Muchas mujeres pueden asustarse debido a un diagnóstico de útero tabicado o septo, que se enumera como posible causa de infertilidad, o bien de abortos espontáneos. A pesar de lo amedrentador del diagnóstico, hay que saber que a pesar de él puede haber final feliz.
El útero tabicado recibe su nombre porque se trata de una malformación congénita del útero, por el cual un tabique de tejido lo divide en dos cavidades. Otras variantes de este problema se denominan asimismo útero bicorne o didelfo. Es sensato ver que por este motivo se dificulta la implantación o bien el desarrollo embrionario, y por ello las mujeres que nacen con esta condición tienen dificultades para ser mamás.

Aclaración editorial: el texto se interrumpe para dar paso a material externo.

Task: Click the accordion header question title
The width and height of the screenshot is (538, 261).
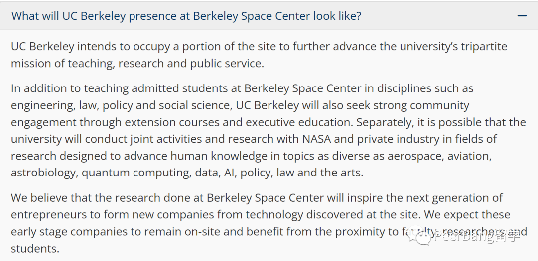Action: (x=186, y=16)
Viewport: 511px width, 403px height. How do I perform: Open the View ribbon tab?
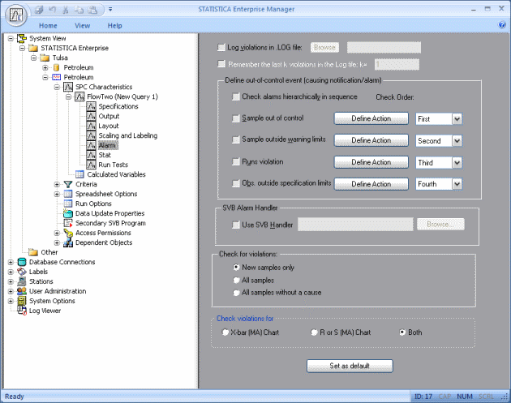click(x=82, y=25)
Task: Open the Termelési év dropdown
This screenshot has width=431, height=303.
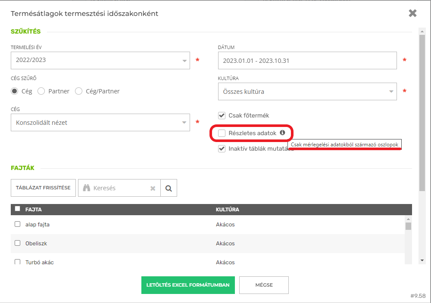Action: 100,61
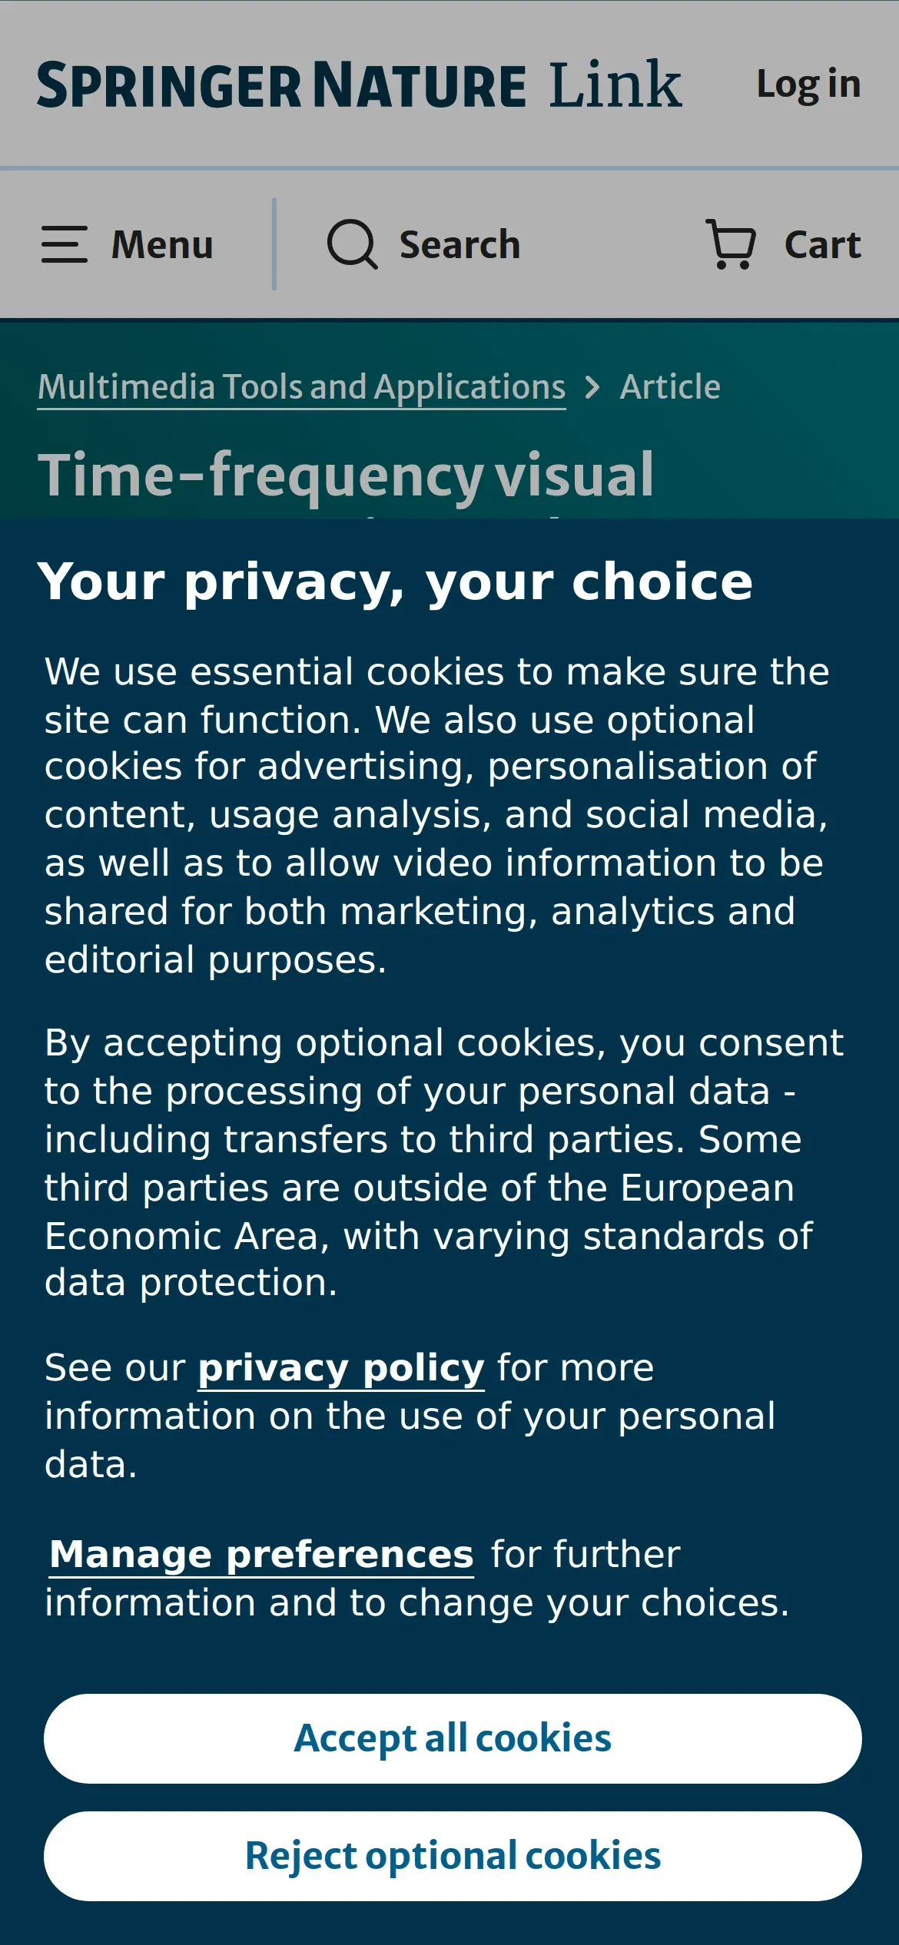Go to the Springer Nature Link logo
Screen dimensions: 899x1945
[360, 84]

Si embargo, las modernas técnicas de diagnóstico permiten que los médicos sepan exactamente qué hacer, y en muchos casos – dependiendo de las particularidades – una cirugía resuelve esta malformación exitosamente y permite a la mujer llevar adelante un embarazo normal.
Aún en aquellos casos en los que la cirugía no sea la respuesta, existe la posibilidad de llevar adelante un embarazo, que de todas formas se considera de riesgo y requiere cuidados estrictos desde el quinto mes.
De todas formas, lo que debes saber es que a pesar de que es un problema que requiere atención y tratamiento, no está todo perdido y tienes muchas posibilidades de ser madre aún bajo estas condiciones.